The authors study the Eisenstein \(G_2\) series \[G_2(\tau)=\sum_{m}\left[\sum_{n}\,\frac{1}{(n+m\tau)^2}\right],\] with \(m,n\in\mathbb{Z},\,(m,n)\not= (0,0)\), and the Weierstrass \(\wp\)-function \[\wp(z)=\frac{1}{z^2}+\sum_{(m,n)\in\mathbb{Z}^2\setminus \{(0,0)\}}\,\left[\frac{1}{(z+n+m\tau)^2}-\frac{1}{(n+m\tau)^2}\right]\] \(\tau\in\mathbb{H},z\not\in \mathbb{Z}\tau+\mathbb{Z}\), in the context of conditionally convergent series and their behavior under change in the order of summation.

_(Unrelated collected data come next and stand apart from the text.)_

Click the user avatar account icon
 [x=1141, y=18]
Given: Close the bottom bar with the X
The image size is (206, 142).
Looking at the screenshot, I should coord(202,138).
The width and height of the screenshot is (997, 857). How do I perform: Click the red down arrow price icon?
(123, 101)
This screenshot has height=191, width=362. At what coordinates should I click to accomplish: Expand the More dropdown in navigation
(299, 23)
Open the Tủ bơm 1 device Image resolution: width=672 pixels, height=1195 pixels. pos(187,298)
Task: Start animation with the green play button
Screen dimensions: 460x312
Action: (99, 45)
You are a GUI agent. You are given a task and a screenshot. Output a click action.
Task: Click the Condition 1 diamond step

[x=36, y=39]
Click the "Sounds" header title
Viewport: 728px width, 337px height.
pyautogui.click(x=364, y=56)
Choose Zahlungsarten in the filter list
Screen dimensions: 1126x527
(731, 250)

To this end they introduce a set of shapes as follows.
Let \(\mathcal{K}\) be the class of compact sets \(K\in\mathbb{R}^2\) that are convex, have non-empty interior, and are symmetric about the \(x\)- and \(y\)-axes. Define:
1. For each \(K\in\mathcal{K}\), let \(h_k\) be the real-valued function whose graph is the upper boundary of the shape \(K\). The functions \(h_k\) is compactly supported on an interval \([-A,A]\), is an even function, and its reflection \(-h_k\) is the lower boundary of \(K\).

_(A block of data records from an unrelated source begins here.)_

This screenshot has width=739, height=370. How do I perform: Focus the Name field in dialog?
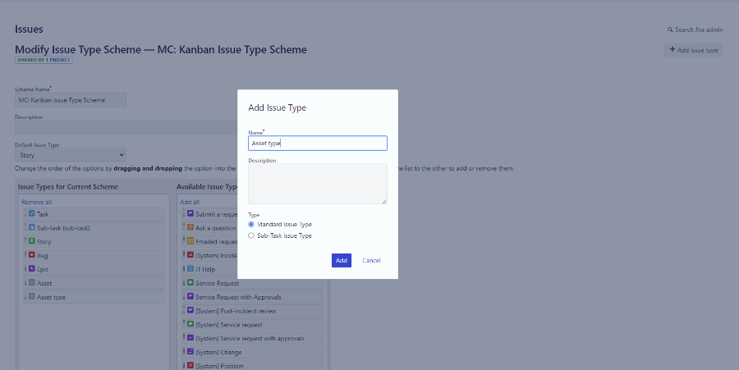coord(317,143)
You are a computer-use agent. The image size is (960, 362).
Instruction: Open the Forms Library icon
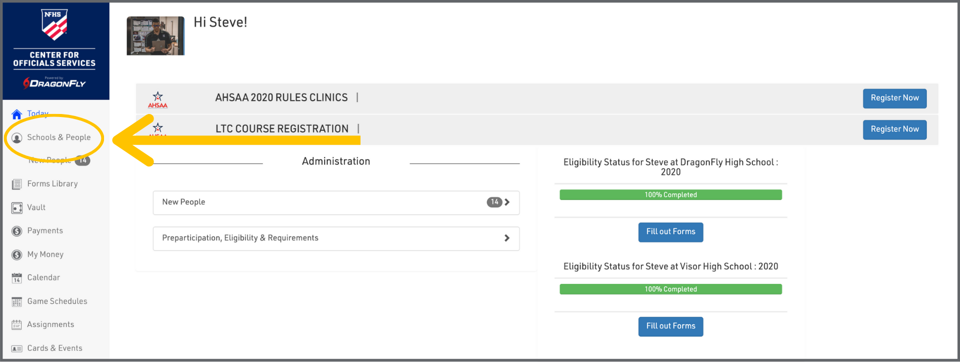tap(17, 185)
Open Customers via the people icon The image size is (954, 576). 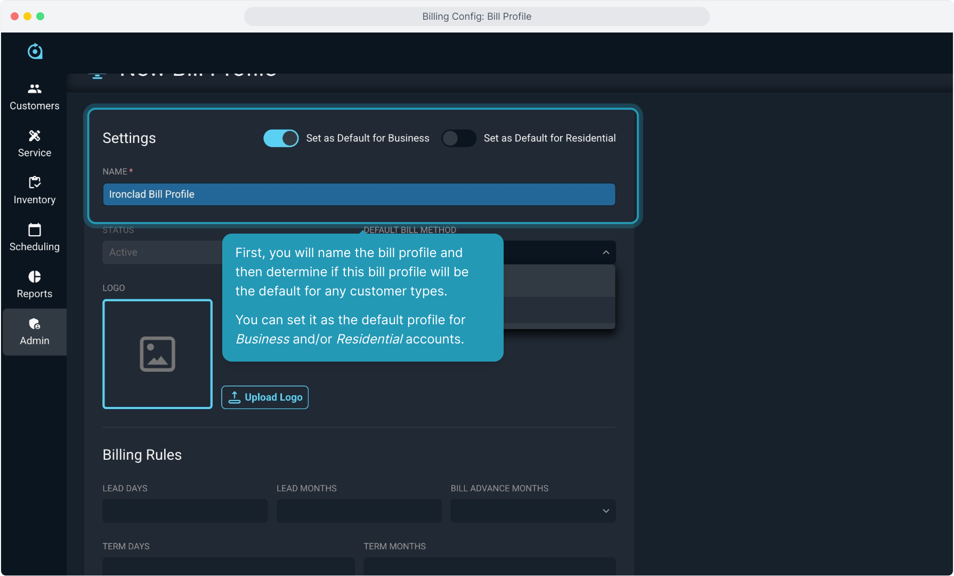click(35, 89)
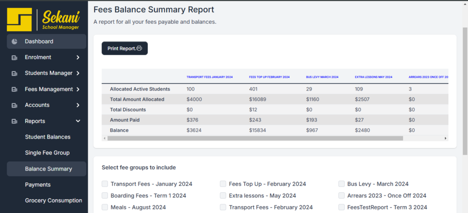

2. For a shape \(K\in\mathcal{K}\) and an array \((a_{m,n})_{m,n\in\mathbb{Z}}\) of complex numbers, define \[\sum_K\,a_{m,n}=\lim_{\lambda\rightarrow\infty}\,\sum_{(m,n)\in(\lambda K)\cap\mathbf{Z}^2}\,a_{m,n},\] provided the limit exists. The authors refer to this sum as the \(K\)-summation, or the shape summation with respect to the shape \(K\), of the array \((a_{m,n})\).
3.If \(K\in\mathcal{K}\), denote by \(G_2(K,\tau)\) the \(K\)-summation of the weight-2 Eisenstein series, defined by \[G_2(K,\tau)=\sum_{K}\,\frac{1}{(m\tau +n)^2},\] provided the limit defining the summation exists, and with the convention that \(a_{0,0}=0\).

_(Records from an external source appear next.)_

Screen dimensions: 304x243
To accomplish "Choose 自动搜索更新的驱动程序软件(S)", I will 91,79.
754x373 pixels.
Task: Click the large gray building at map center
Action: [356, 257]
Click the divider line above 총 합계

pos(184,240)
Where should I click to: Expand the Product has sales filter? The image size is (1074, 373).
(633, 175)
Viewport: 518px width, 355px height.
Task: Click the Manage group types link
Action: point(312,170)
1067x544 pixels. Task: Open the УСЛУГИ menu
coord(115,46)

4. If \(K\in\mathcal{K}\) and \(G_2(K<\tau)\) is defined, the authors denote by \(E(K,\tau)\) the residual function associated to \(K\), defined as \[E(K,\tau)=G_2(K,\tau)-G_2(\tau).\]
The main results are the following.
Theorem 5. For all \(\tau\in\mathbb{H}\) and all \(K\in\mathcal{K}\), the limit defining \(G_2(K,\tau)\) exists. The residual function is given by \[E(K,\tau)=4\int_0^A\,\frac{h_K(x)}{\tau^2x^2-h_K^2(x)}dx,\] where, as before, \(A\) denotes a number for which \(h_K\) is supported on \([-A,A]\).
Proposition 9. For \(K\in\mathcal{K},\tau\in\mathbb{H}\) and \(z\not\in \mathbb{Z}\tau +\mathbb{Z}\), the \(K\)-summation \(\wp(K,\tau)\) is defined and satisfies \[\wp(K,z)=\wp(z)+G_2(\tau)+E(K,\tau).\]